TANTE PAROLE MA POCHI FATTI
Luigi Santini
Tante parole, pochi fatti. La conferenza stampa della Presidente del Consiglio è un
esempio poco rassicurante per il Paese. Il contrario di quanto fosse lecito aspettarsi.
L’evento non ha visto momenti di scontro, quanto piuttosto, una pagina
sconfortante del dibattito politico. La Presidente del Consiglio è stata assai brava a
svicolare su domande dirette, o sgradite, limitandosi a risposte vaghe, oppure
cercando di gettare la causa dei problemi sui governi precedenti.

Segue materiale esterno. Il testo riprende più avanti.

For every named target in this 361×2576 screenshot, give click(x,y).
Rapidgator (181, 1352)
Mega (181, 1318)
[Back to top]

Governare è difficile. Ancor più in una democrazia matura. In esse vale il principio
che qualsiasi maggioranza, eletta lecitamente, sia legittimata ad applicare il suo
programma politico. Ma governare non significa comandare. Il governare implica il
dialogo, il confronto, persino il cedimento occasionale rispetto ai propositi della
maggioranza.
Sulla questione è molto preoccupante che – rispetto al richiamo di Mattarella sul
rinnovo delle concessioni balneari – Giorgia Meloni abbia risolto il problema,
affermando “ne terremo conto”. Esempio di palese sgrammaticatura Istituzionale,
se non di poco rispetto nei confronti del Capo dello Stato.
Politicamente la Meloni è certamente brava, ma quello che fa acqua da tutte le parti
è la compagine di governo nel suo insieme. Non vi è ormai ombra di dubbio sul fatto
che l’esecutivo abbia un calibro mediamente basso. Salvo poche eccezioni, tanto i
ministri quanto i sottosegretari e i vice ministri si dimostrano pericolosamente
incompetenti.
Ad una domanda di un cronista Giorgia Meloni ha ribattuto che le piacerebbe sapere
chi, in questo paese, “detta le carte”. Affermazione alla quale fa seguire una frase
perentoria: “non mi farò ricattare”. Prospettiva lodevole con la quale la Presidente
del Consiglio ha dovuto fare i conti. Nell’azione di Governo i responsabili politici (a
cominciare dal Premier) sono sottoposti a pressioni da quelli che vengono indicati
come poteri forti. Ad ogni scelta che Governo e Parlamento deve compiere, si
levano gli scudi di questa o quella consorteria. Riesce difficile credere che Giorgia
Meloni, che fa politica da più di trent’anni, si stupisca di essere stata, anche
personalmente, oggetto di attenzione da parte dei gruppi di interesse. Lei afferma
con decisione di non aver ceduto in nessun caso. In verità, a dimostrare il contrario,
basterebbe citare i casi dei sovraprofitti delle banche, del settore dell’energia, del
commercio delle armi, per concludere che anche il suo governo ha ceduto, in alcuni
casi, a pressioni dei gruppi di interesse.
Dalla conferenza stampa viene confermata la palese allergia di Giorgia Meloni per
un confronto effettivo. Vi sono vicende con le quali la Premier fatica a fare i conti.
Ad esempio Giorgia Meloni ha fatto cenno alla nomina di Giuliano Amato come
coordinatore di una commissione di studio governativa sulla intelligenza artificiale,
sottolineando di non averla voluta lei. Amato ha subito dichiarato di essere pronto a
farsi da parte. Questo caso dimostra la tendenza del Governo a escludere persone e
soggetti sgraditi, perché non allineati con gli indirizzi della maggioranza.
Si tratta di un segnale preoccupante, sia sul piano politico, sia sul piano della qualità
del ceto di Governo. Soprattutto nei momenti di crisi occorrerebbe, per governare,
accogliere le forze e i soggetti migliori presenti nel Paese. Ciò vale sia per i politici
che per coloro che lavorano nelle istituzioni. Come diceva il Presidente De Mita, la
politica dà gli indirizzi, tutto il resto è amministrazione, cioè applicazione delle leggi.